Does the Torah, then, teach that livestock farmers must feed their dependent animals before they themselves eat, although when it comes to drinking water, they are the ones who are entitled to do so first? The biblical record does not lend itself to clarity, if not to inconsistencies, on this account. Thus, when God instructs Noah to store food on the ark prior to the forthcoming flood, the gathered food for this purpose must be the kind of food that people and animals eat, in this very order. Even during the Sabbatical year (as in Leviticus 25:6-7) the field owner must allow unhindered access to the produce that the earth and trees yielded — in the non-seeded or cultivated soil on the seventh year — to his slaves, paid workers, other fellows, and to all animals who enter such property; the eating, however, may be on-site only, except the legal owner who may store in his house a small quantity of such ‘’ownerless’’ produce.
Significantly, unlike the Talmudic law that is clear about the priority that livestock animals must have in access to food before the farmer, both on Noah’s ark and in a field or orchard during the Sabbatical year, humans (who are mentioned before the animals in these two biblical accounts) are entitled to eat before animals do.
Since the Torah, as in this week’s Hukat portion, is clear that humans may drink before animals, the fuzzy question as to who may eat first needs some closer attention than what is paid by many traditional or even modern commentators. While in Rebecca’s house – as evidenced later in Deuteronomy and codified by the Talmud – the animal eats first, on Noah’s ark and in fields on the Sabbatical year humans eat first.
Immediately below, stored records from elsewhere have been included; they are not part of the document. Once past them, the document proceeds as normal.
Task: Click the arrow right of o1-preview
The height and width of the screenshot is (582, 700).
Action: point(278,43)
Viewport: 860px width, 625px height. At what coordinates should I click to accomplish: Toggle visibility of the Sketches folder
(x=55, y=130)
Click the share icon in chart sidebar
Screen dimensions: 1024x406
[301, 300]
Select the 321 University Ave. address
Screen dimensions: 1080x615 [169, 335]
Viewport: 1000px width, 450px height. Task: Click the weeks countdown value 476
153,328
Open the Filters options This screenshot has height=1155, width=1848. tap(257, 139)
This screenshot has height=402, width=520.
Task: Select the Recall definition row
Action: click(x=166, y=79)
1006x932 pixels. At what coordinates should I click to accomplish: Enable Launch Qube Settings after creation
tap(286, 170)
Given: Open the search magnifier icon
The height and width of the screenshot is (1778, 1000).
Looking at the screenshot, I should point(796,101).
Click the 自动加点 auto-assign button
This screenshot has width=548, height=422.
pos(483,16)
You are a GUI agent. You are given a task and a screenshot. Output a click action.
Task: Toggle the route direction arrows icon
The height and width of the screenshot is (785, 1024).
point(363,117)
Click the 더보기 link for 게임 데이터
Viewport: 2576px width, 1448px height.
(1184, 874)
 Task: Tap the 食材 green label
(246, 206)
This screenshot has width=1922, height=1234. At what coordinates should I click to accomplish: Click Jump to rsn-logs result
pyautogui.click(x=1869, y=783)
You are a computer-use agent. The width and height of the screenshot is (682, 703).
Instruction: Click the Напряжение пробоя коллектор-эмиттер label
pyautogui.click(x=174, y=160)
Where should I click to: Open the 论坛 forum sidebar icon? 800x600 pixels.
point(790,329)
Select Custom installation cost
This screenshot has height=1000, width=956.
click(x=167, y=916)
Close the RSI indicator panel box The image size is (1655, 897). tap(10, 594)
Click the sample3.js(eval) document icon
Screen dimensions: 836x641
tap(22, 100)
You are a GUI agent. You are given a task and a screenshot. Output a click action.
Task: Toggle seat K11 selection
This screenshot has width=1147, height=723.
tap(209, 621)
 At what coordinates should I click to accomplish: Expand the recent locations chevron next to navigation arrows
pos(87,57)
Rabbi Mordechai Yehudah Leib Zakash (Zaks) of Jerusalem explains that as long as humans are permitted – though not commanded — to eat flesh, the human’s higher standing than that of the animal is evidenced, and the former needs no further demonstration of it; hence, humans need not eat before animals to further make this case — we get it. The Torah, then, calls for the feeding of animals first because humans are permitted to eat their flesh, which by itself makes the case for the more elevated status of humans, but not in a way that would resemble the gleeful act of spiking the football which would be just gratuitous, or provoking the fans of the rival team that has just taken a goal.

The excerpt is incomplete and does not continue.